Fans love to root for athletes and coaches who take a blue-collar approach to the game. They love to cheer for the underdog, the player who didn’t have the accolades or national attention from the start. They like the players that have worked their way into the spotlight, one rep, one practice, one game at a time. Baylor senior forward Taurean Prince checks all these boxes.
When Prince was a freshman in high school, he made the move from San Angelo, Texas to San Antonio. Attending Earl Warren High School, Prince was a 5-foot-9 guard. He worked hard but was not the same physical presence that he is today.
However, between his freshman and sophomore year, Prince’s coaches said he grew to 6-foot-4 and made the jump from the freshman team to varsity. Despite seeing limited playing time during his sophomore year, Prince showed promise and by his junior year had grown to 6-foot-7 and earned a starting spot.
Although he did grow considerably between his freshman and junior year, Prince said that was not the only reason for his success. His work ethic and drive to be the best was what transformed him into a formidable competitor his junior year. Prince always played extremely hard and ran the floor with the speed of a guard, despite being a large forward, his coaches said.
“It’s just that will. If you want to run the floor, you’re going to run the floor,” Prince said. “I could be 7 feet tall, 280 pounds and I would still get down the floor just as fast as the other big man.”
Prince said his mentality and work ethic propelled him to new heights during his senior year of high school.
Coming into his senior year, Prince had begun to garner attention from a few schools but was still not being heavily recruited. His coaches said he was often overlooked and was viewed as a three-star recruit. However, he eventually drew attention from Long Island University and committed early.

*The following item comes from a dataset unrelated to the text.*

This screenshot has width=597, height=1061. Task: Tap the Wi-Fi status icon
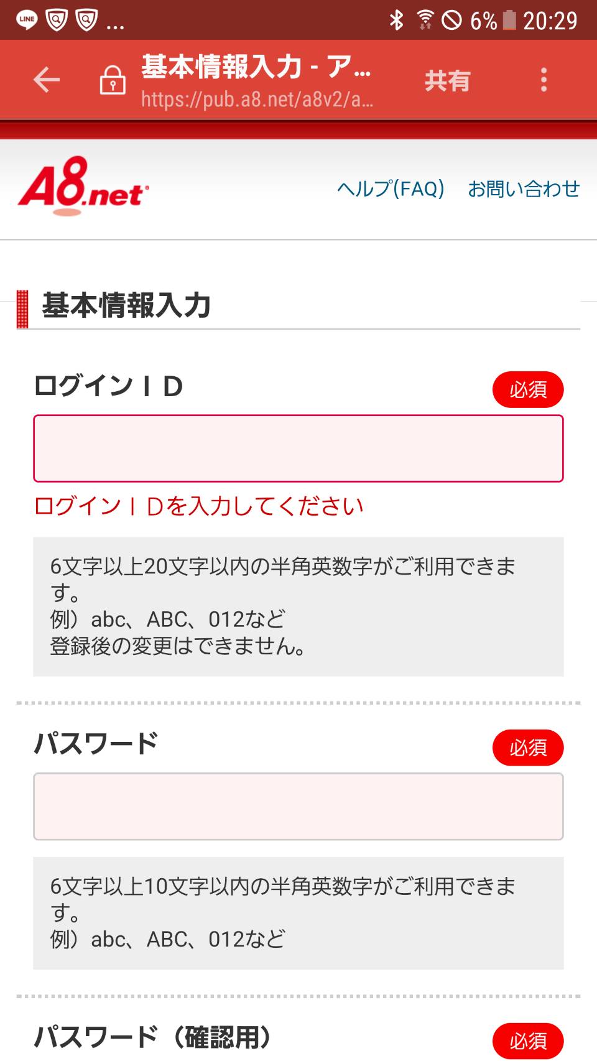coord(425,20)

Prince led the Warren Warriors to the state semifinals averaging 21 points, 11 rebounds and 3.5 blocks per game during his senior campaign. Needless to say, he began to gain attention for his talents, especially after playing exceptionally well in national tournaments against formidable opponents like Marcus Smart and Cameron Ridley.

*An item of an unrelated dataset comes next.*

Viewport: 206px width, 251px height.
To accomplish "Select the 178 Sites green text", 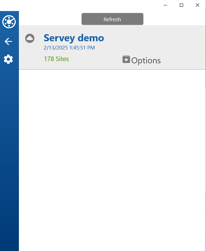I will 56,59.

After LIU’s head coach, Jim Ferry, accepted a coaching job elsewhere, Taurean de-committed from the university. He then started to receive interest from several universities, including the University Nebraska, Pepperdine University and Baylor. Prince made a visit to Waco and ultimately signed with the Baylor Bears.

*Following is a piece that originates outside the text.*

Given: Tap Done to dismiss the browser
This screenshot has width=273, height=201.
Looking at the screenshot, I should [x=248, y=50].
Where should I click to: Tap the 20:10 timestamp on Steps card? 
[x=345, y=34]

Prince’s career at Baylor has played out much like his high school career. He entered as a slightly inconspicuous freshman who clearly had talent, but was not regarded as a blue-chip recruit. However, as time progressed, he continued to work hard, slowly transforming from freshman, to solid bench player, to leading scorer and star player.
However, Prince noted that the parallel between his high school career and college career is no coincidence.
“No coincidence at all,” Prince said. “Nobody ever gave me anything growing up. I always had to go get what I wanted. I bought my first bike, bought my first car, so I know how to work for things that I want, and I think that translates over into my game.”
Taurean’s high school coach, Jim Weaver, also attested to this work ethic, citing it as one of the most important things that separates him as a player.
“The thing that he’s got going for him that everyone appreciates is his work ethic,” Weaver said. “He’s not afraid to work hard.”
Although Prince has always expected the best of himself, and driven himself to work hard, he said he also thanks both coach Weaver and Baylor head coach Scott Drew for helping push that work ethic even further.
“You have to earn things. Neither coach gives you anything,” said Prince. “Coach Weaver was a real good coach and made us earn everything we ever wanted. He taught you how to go get stuff and work for it, instead of just giving it to you, which takes you a long way in college.”
Despite his rise to becoming the leader of the Baylor squad, it is not just his athletic ability or insatiable work ethic that sets Prince apart.
Although Weaver said he loves to talk about the improvements season in his former player’s perimeter game, or to brag about his ability to run the floor, it is his attitude that really makes him proud.
“He is just a positive guy. He was a fun guy to coach,” Weaver said. “You wouldn’t talk to any of the teachers or staff members at Warren that didn’t love him.”
Prince said he has worked to build a reputation of respect on and off the court, and is always gracious and respectful to his peers, authority figures and strangers alike.
“Character is everything,” Prince said. “I’m a yes sir, no sir type of guy, no matter who you are. It’s bigger than just basketball or bigger than you. You have to respect the people around you. They all make it happen.”
Although a winner on the court, many said that it is Prince’s character that propels him in life and makes him the leader that he is for the Baylor Bears.
Despite the fact that there is still work to be done in the 2015-2016 season Prince has already left his mark on Baylor basketball and will continue to do so moving forward.
From underdog freshman to star senior, Prince has not only gained fans’ respect, but he has demanded it.
Through grit, hard work and incredible athletic ability, Prince represents the reason to never doubt the under-the-radar player and to look at a man’s work ethic rather than just his star rating.